ACTION ITEM:
Wherever a line in the data below holds "computer", copy that line.

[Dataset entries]
# # # # #
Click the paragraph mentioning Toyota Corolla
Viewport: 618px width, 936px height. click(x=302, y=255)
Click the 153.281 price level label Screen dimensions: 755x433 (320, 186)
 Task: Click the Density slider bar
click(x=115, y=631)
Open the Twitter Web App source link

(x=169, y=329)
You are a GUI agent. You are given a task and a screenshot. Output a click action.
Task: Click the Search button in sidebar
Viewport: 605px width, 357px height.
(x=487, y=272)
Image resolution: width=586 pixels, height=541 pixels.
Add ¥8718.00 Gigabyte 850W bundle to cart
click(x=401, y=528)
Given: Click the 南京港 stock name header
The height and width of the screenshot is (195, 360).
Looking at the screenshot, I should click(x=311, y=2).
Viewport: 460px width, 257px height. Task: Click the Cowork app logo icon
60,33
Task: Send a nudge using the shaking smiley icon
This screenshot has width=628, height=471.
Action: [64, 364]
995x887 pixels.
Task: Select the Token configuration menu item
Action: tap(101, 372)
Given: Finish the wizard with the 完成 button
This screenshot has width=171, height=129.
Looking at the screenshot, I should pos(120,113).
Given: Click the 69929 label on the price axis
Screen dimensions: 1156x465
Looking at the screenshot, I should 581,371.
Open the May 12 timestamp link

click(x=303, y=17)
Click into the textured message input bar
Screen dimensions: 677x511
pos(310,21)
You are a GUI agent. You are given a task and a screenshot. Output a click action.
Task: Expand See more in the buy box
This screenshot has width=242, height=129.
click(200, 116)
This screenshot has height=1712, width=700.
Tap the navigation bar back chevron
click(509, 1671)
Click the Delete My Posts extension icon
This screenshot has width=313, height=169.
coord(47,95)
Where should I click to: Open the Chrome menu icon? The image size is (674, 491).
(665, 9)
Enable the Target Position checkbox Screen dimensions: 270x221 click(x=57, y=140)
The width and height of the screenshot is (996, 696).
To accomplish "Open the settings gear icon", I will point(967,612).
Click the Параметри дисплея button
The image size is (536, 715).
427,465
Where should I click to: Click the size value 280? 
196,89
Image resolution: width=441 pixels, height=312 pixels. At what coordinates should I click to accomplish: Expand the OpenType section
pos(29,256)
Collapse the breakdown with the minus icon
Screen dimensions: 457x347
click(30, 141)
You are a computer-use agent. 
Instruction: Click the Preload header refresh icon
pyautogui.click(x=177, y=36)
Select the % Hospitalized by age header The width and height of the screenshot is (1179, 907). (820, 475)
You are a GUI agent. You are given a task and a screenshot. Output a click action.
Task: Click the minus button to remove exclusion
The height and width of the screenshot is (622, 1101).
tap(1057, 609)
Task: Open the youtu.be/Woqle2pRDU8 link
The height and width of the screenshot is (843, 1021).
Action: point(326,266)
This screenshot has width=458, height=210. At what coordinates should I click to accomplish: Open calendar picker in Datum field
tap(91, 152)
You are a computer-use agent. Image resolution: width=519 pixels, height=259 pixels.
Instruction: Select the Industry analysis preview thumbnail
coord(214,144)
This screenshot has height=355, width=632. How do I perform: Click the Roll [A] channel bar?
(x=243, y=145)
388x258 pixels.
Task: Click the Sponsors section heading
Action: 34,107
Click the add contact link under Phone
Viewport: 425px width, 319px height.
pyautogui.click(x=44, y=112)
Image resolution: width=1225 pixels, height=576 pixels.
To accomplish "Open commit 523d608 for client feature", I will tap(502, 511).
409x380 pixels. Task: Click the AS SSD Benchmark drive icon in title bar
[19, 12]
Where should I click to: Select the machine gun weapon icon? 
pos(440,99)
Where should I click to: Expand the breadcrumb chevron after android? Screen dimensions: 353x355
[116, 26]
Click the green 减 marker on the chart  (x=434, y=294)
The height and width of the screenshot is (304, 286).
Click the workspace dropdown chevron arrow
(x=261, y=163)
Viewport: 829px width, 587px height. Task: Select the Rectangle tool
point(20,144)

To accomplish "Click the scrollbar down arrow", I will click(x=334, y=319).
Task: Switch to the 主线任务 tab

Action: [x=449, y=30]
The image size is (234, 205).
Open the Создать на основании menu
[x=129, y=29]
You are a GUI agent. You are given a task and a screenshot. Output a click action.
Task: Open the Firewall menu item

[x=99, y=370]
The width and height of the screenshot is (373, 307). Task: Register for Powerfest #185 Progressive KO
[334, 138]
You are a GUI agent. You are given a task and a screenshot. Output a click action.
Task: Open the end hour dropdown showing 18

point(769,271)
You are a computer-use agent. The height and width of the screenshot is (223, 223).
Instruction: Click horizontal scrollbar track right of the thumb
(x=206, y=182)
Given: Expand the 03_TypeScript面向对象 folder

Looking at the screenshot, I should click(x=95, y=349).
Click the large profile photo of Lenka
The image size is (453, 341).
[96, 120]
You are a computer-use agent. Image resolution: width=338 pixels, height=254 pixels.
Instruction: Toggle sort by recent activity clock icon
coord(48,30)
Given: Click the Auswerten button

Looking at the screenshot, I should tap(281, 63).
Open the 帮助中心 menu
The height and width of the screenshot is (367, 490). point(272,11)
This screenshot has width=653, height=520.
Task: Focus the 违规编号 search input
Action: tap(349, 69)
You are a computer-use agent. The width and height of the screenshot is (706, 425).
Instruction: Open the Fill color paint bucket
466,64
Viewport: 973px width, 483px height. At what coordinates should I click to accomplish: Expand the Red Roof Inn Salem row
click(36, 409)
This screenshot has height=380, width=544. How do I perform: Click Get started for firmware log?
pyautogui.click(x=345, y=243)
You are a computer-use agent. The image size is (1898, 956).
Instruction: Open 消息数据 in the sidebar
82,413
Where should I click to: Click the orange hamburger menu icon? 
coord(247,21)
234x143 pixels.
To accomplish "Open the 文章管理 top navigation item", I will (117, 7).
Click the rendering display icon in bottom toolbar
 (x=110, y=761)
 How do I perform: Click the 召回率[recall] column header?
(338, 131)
# # # # #
OUTPUT FOR THIS EXERCISE:
You are a computer-use agent. 
You are a computer-use agent. Image resolution: width=519 pixels, height=259 pixels.
You are a computer-use agent. The height and width of the screenshot is (223, 223).
You are a computer-use agent. Image resolution: width=338 pixels, height=254 pixels.
You are a computer-use agent. The width and height of the screenshot is (706, 425).
You are a computer-use agent. The image size is (1898, 956).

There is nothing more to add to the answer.